My main goals for diversifying my reading life are research and the dissemination of knowledge.  Therefore, as mentioned previously, it is essential that I am not only reading many different books by different authors, but I must also make sure that I am consciously making an effort to read diversely following the points I mentioned previously.  Along that vein, I am also going to make an effort to connect with my local library more and keep a variety of books within my own personal library.  At this point in time, most of my books have come from the free book shelf outside the English and Humanities offices because I had to leave the rest of my books at home.  My goal is to bring up the rest of my books once I get settled into a space for the long-term.



What challenges have you already experienced or foresee?

The challenges that I have already experienced are the issues with publishing and inauthentic representation.  Far too often have diverse characters been used as plot devices or the token “diverse” character.  This is definitively not authentic representation as the diversity is not being represented accurately or respectfully or even as a true character in the sense that they have a personality and place within the world built throughout the story.  Some challenges I foresee are the continuation of such behaviors towards diverse characters.  I also foresee people who are not actually part of the demographic being represented attempting to write diverse characters with minimal research and input from that demographic just for the sake of selling more books or being able to beef up their author bios..


What would a diverse reading life look like for you?

I have mentioned previously that a diverse reading life means trying to read widely.  This means that I wish to read about different cultures, different belief systems, different lifestyles, and different demographics in order to learn about those groups and give them the respect and acknowledgment that is their right.  However, I do not wish to do this in a superficial manner.  It is also important that I read deeply into these different groups so that I have more than a “skin-deep” understanding as I have never encountered anything that can be truly understood when given just a cursory glance.  As the world continues to grow and change, it also becomes important to read about the past and the present in order to prepare for the future.  Essentially, I wish to have a four-dimensional reading life of sorts.


How important do you think it is for our students to have diverse reading lives?

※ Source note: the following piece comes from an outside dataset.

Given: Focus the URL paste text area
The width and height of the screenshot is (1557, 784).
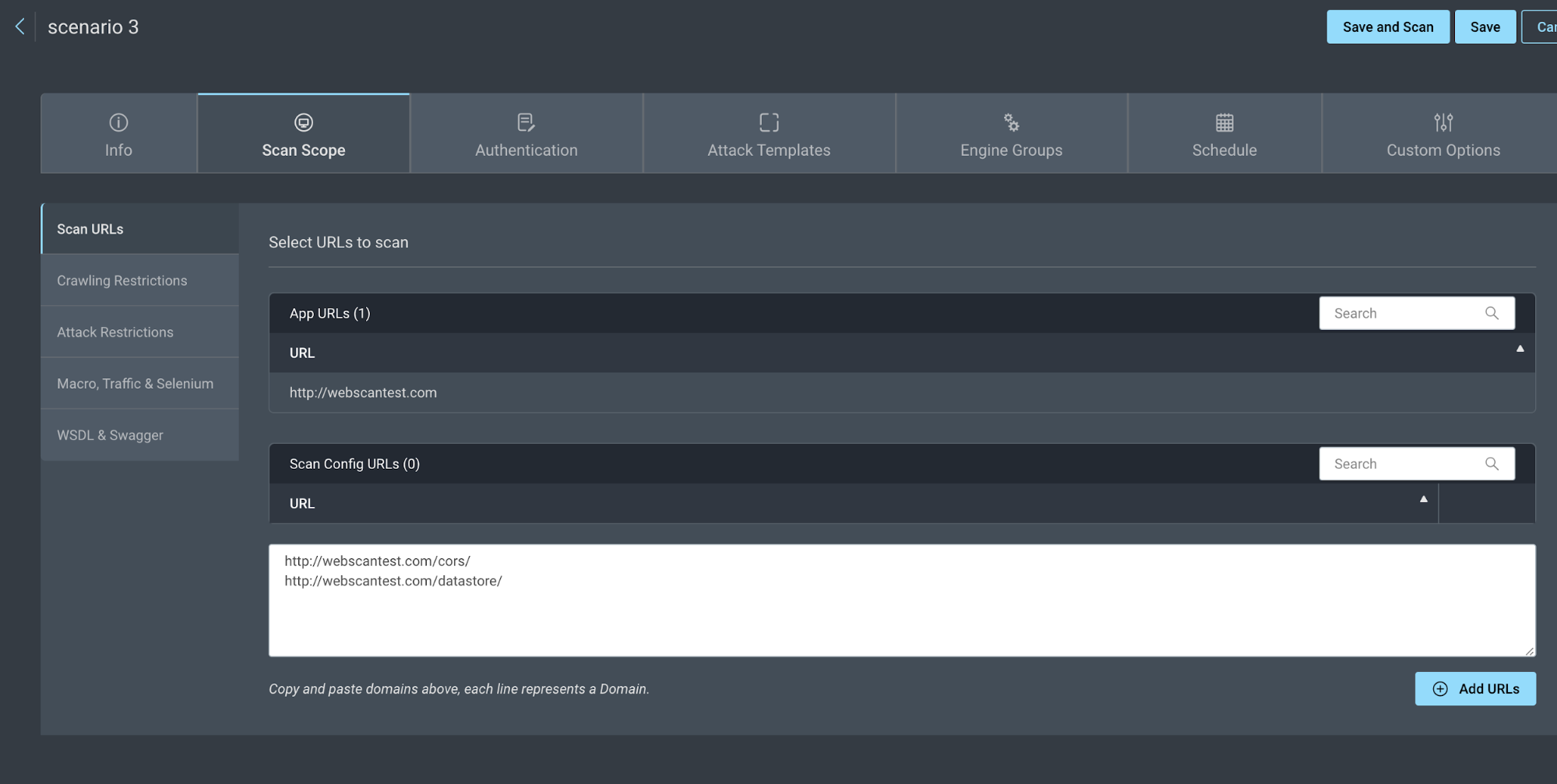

I think that it is crucial for our students to have diverse reading lives.  When students are not given the opportunity to read diversely, it is all too easy for stereotypes and biases to be perpetuated and even worsened.  This is dangerous for individuals, communities, and the world as a whole.  Students need to understand that the world is a diverse place with diverse people, and such knowledge will allow them to traverse the global community successfully as will be required of them in the near future.  As such, they will have the potential to change the world, whether that be on a small scale or a large scale, for the better.


What might you do in the classroom to invite students to read more diversely?

I would stock my shelves with books of all types and genres that have a more global view being depicted.  This is because I believe that the first step is presenting them with the materials to capitalize on the opportunity being presented.  Next, I would try to build my lesson plans so that it aligns more with a diverse worldview as well.  It is critical that students see why they are being asked to do something as choice and autonomy is of the utmost importance to them.  I would also read alongside them so they can see that I am not just blowing smoke.  Solidarity and cooperation has the power to make or break student willingness and interest in the goals being encouraged.

Sourced from Pardesi* on Flickr

2 thoughts on “What It Means to Read Diversely

  1. I really love this notion of a four-dimensional reading life. There is so much here in this post that we need to think about and take seriously as teachers AND readers. It’s always interesting to me what a pushback I get to the lessons on diversity and diverse reading in this class. So many students say they don’t or don’t want to consider questions of race and ethnicity in their reading, but I would say we’re always speaking from a position of privilege when we say we don’t want to consider those.


    1. Yes! And the very notion of “colorblindness” is, from what I’ve seen, really just homogenizing everything in favor of perpetuating that preexisting power imbalance. As a future educator, I feel that to have such an ideal would be incredibly harmful to all of my students and not just those from diverse racial and ethnic backgrounds. Thank you for your comment!